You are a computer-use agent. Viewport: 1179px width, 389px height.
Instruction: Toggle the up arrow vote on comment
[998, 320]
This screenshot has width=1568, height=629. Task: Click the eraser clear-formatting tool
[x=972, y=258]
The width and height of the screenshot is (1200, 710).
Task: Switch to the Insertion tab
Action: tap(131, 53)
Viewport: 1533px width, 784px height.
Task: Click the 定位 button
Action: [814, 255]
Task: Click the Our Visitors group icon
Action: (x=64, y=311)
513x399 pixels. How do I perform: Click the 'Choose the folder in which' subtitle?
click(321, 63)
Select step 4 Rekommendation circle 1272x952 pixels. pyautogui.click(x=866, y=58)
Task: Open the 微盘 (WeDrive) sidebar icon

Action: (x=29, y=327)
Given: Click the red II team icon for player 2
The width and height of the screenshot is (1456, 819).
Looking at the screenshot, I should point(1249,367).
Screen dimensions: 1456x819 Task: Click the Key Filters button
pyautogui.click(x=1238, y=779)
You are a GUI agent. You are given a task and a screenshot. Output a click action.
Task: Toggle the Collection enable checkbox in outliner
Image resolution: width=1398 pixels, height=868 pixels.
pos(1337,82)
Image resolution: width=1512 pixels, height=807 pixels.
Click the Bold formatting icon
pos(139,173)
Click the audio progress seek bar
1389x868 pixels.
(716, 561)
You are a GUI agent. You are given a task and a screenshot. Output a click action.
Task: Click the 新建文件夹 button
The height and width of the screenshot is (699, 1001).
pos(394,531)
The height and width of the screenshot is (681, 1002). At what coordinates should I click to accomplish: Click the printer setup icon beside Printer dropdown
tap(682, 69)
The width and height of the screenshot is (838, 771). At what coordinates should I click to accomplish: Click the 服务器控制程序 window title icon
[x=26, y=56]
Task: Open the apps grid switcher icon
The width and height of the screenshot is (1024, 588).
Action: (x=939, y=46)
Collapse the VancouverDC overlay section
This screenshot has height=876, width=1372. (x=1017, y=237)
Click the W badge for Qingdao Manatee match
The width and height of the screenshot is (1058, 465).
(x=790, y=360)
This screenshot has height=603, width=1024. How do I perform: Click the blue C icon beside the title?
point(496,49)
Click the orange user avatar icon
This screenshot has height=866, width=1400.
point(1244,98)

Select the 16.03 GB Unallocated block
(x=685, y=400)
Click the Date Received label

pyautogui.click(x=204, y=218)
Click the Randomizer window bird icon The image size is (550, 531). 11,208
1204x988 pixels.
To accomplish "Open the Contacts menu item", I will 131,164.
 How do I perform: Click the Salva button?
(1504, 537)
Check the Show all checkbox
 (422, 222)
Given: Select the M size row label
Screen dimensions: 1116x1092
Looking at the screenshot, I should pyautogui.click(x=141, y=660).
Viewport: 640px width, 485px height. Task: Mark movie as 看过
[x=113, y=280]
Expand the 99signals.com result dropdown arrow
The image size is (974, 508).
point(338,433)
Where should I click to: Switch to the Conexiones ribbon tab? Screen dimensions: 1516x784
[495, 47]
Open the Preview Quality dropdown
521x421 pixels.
▬▬▬▬▬▬▬▬▬▬
Problem statement ▸ Rewrite the entries above, replacing each occurrence of "checkbox" with "check box" and leaving everything else unchanged.

Response to this task ▸
You are a computer-use agent. Viewport: 1179px width, 389px height.
Instruction: Toggle the up arrow vote on comment
[998, 320]
This screenshot has width=1568, height=629. Task: Click the eraser clear-formatting tool
[x=972, y=258]
The width and height of the screenshot is (1200, 710).
Task: Switch to the Insertion tab
Action: tap(131, 53)
Viewport: 1533px width, 784px height.
Task: Click the 定位 button
Action: [814, 255]
Task: Click the Our Visitors group icon
Action: (x=64, y=311)
513x399 pixels. How do I perform: Click the 'Choose the folder in which' subtitle?
click(321, 63)
Select step 4 Rekommendation circle 1272x952 pixels. pyautogui.click(x=866, y=58)
Task: Open the 微盘 (WeDrive) sidebar icon

Action: (x=29, y=327)
Given: Click the red II team icon for player 2
The width and height of the screenshot is (1456, 819).
Looking at the screenshot, I should point(1249,367).
Screen dimensions: 1456x819 Task: Click the Key Filters button
pyautogui.click(x=1238, y=779)
You are a GUI agent. You are given a task and a screenshot. Output a click action.
Task: Toggle the Collection enable check box in outliner
Image resolution: width=1398 pixels, height=868 pixels.
pos(1337,82)
Image resolution: width=1512 pixels, height=807 pixels.
Click the Bold formatting icon
pos(139,173)
Click the audio progress seek bar
1389x868 pixels.
(716, 561)
You are a GUI agent. You are given a task and a screenshot. Output a click action.
Task: Click the 新建文件夹 button
The height and width of the screenshot is (699, 1001).
pos(394,531)
The height and width of the screenshot is (681, 1002). At what coordinates should I click to accomplish: Click the printer setup icon beside Printer dropdown
tap(682, 69)
The width and height of the screenshot is (838, 771). At what coordinates should I click to accomplish: Click the 服务器控制程序 window title icon
[x=26, y=56]
Task: Open the apps grid switcher icon
The width and height of the screenshot is (1024, 588).
Action: (x=939, y=46)
Collapse the VancouverDC overlay section
This screenshot has height=876, width=1372. (x=1017, y=237)
Click the W badge for Qingdao Manatee match
The width and height of the screenshot is (1058, 465).
(x=790, y=360)
This screenshot has height=603, width=1024. How do I perform: Click the blue C icon beside the title?
point(496,49)
Click the orange user avatar icon
This screenshot has height=866, width=1400.
point(1244,98)

Select the 16.03 GB Unallocated block
(x=685, y=400)
Click the Date Received label

pyautogui.click(x=204, y=218)
Click the Randomizer window bird icon The image size is (550, 531). 11,208
1204x988 pixels.
To accomplish "Open the Contacts menu item", I will 131,164.
 How do I perform: Click the Salva button?
(1504, 537)
Check the Show all check box
 (422, 222)
Given: Select the M size row label
Screen dimensions: 1116x1092
Looking at the screenshot, I should pyautogui.click(x=141, y=660).
Viewport: 640px width, 485px height. Task: Mark movie as 看过
[x=113, y=280]
Expand the 99signals.com result dropdown arrow
The image size is (974, 508).
point(338,433)
Where should I click to: Switch to the Conexiones ribbon tab? Screen dimensions: 1516x784
[495, 47]
Open the Preview Quality dropdown
521x421 pixels.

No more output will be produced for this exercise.